— Quoted passage —
* START *
It’s that time again, when critics tally up their Best and Worst lists. I don’t care how much drool and drivel fills the ozone about how wonderful everything was in 2017. It was a terrible year for movies—and some of the people who make them. Harvey Weinstein, Kevin Spacey, producer Brett Ratner and Dustin Hoffman are a few of the folks who agree. But it was a lousy year for audiences, too. They lined up to see the bad ones, and a lot of critics voted for the wrong ones. For me, it’s been a mixed bag.
Among my choices for praise, I exclude documentaries, as well as some of the obvious choices favored by other reviewers but not me. I hated the incomprehensible mumbling and incoherent dialects in the overrated Dunkirk. Although I think Gary Oldman gave the most brilliant male performance of the year as Winston Churchill (historic, actually) in Darkest Hour, it was a movie that put me to sleep at regular intervals. So did Aaron Sorkin’s dreary, overwritten Molly’s Game, a muddle about poker, of all things—a subject that interests me about as much as a graduate course in nuclear physics. Nor do I understand what the raves are all about concerning The Florida Project, a dull, chaotic look at disenfranchised welfare kids running wild in the ugly shadows of Disney World.
* END *
— Dataset excerpt —
* START *
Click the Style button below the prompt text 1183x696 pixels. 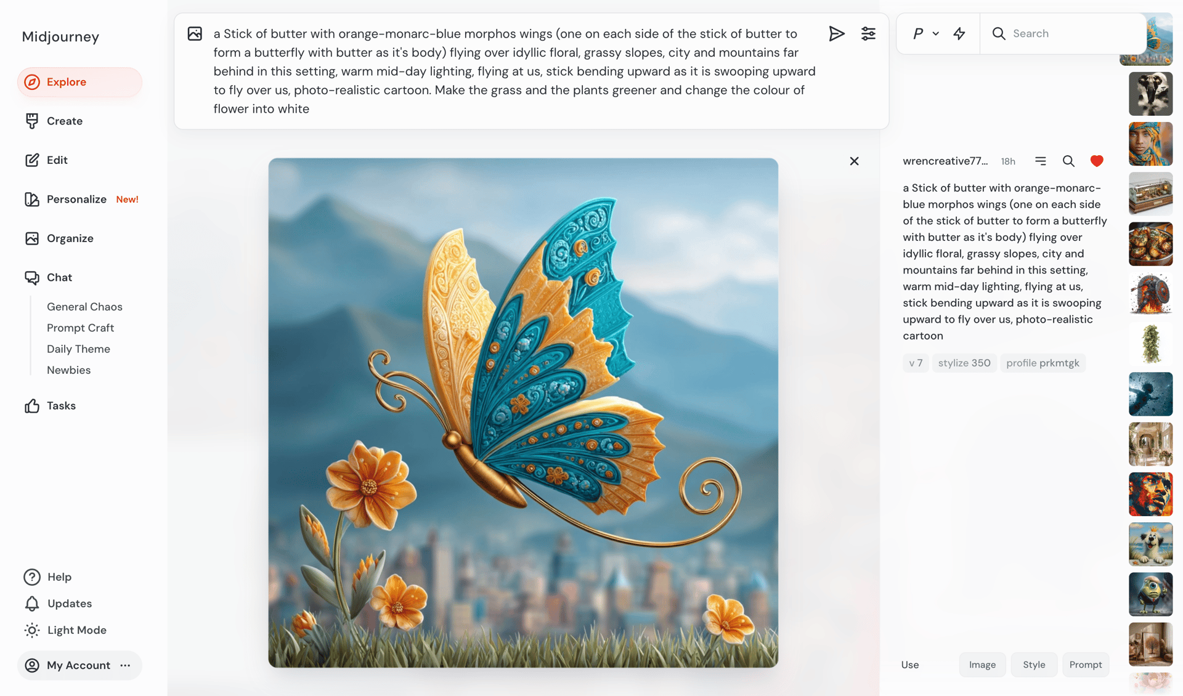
* END *
— To do —
Check each statement against the movie column about 2017 and say yes or no, quoting the words that settle it.
1. The writer found Darkest Hour hard to stay awake through.
2. The writer counts documentaries among the picks for praise.
3. The writer calls 2017 a terrible year for movies.
Answer using only the movie column about 2017.

— Output of the exercise —
1. Yes: "it was a movie that put me to sleep at regular intervals."
2. No: "I exclude documentaries"
3. Yes: "It was a terrible year for movies"